As reported by the South China Morning Post, the center’s objectives extend beyond training blockchain professionals. It also seeks to create a comprehensive blockchain network across the country, connecting existing blockchains and fostering cross-chain development.

Chinese blockchain platforms such as ChainMaker, also referred to as the Chang’An Chain, exemplify the country’s blockchain initiatives.

The Beijing Academy of Blockchain and Edge Computing, a government-supported research institute actively involved in the new center, has developed ChainMaker as an open-source platform.

One notable organization exploring the capabilities of the Chang’An Chain is the State Grid. They envision leveraging the platform to record carbon lifecycle data on the blockchain, emphasizing its potential applications.

In the healthcare sector, Chinese industry participants are joining forces to develop the Xiaotong Medical Chain, utilizing the ChainMaker platform. The primary objective of this initiative is to establish reliable data connections.

By utilizing the Xiaotong Medical Chain, medical institutions, government authorities, and insurers can securely exchange information through a verified and cryptographically protected channel. This collaboration aims to enhance transparency and trust within the healthcare ecosystem.

On the other hand, as the Chinese government focuses on highlighting non-cryptocurrency applications of blockchain technology, digital asset firms in China have encountered challenges in navigating the country’s crypto ban.

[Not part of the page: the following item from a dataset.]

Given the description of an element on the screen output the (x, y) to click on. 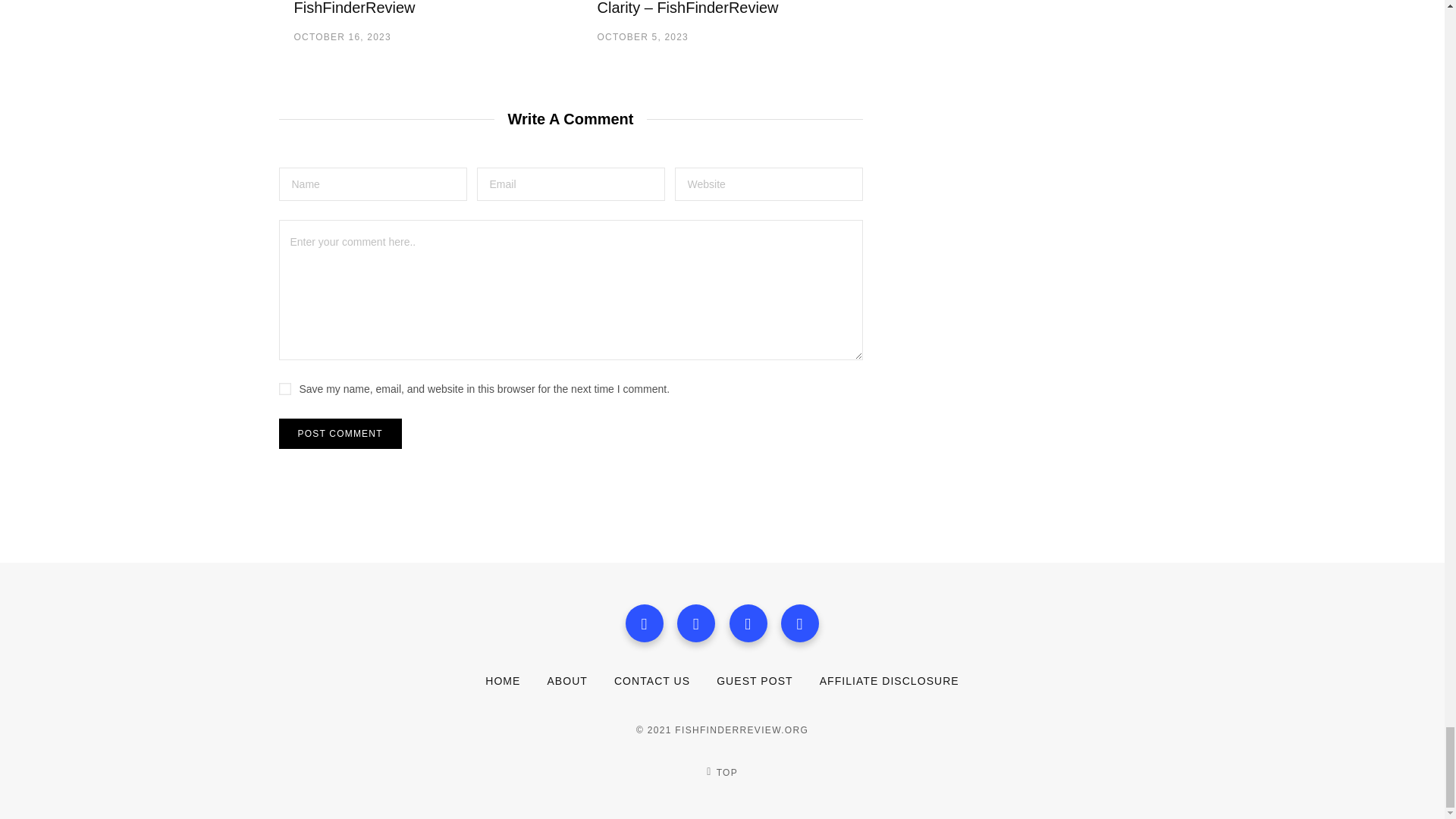
yes (285, 388)
Post Comment (340, 433)
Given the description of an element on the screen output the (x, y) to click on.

Despite the ban, there is a significant demand for cryptocurrencies among the Chinese population, and the enforcement of the prohibition has proven challenging.

To overcome these obstacles, some companies have successfully adopted a strategy of relocating their operations from mainland China to Hong Kong.

Unlike Beijing’s approach, Hong Kong has fostered a favorable environment for cryptocurrency enterprises, attracting some of the world’s largest crypto firms to establish offices there.

One notable example is the company Huobi, which has chosen to expand its operations in Hong Kong. Despite facing significant challenges due to the crypto ban in 2021, Huobi and similar companies have managed to regain their momentum, thanks to the crypto-friendly policies embraced by Hong Kong.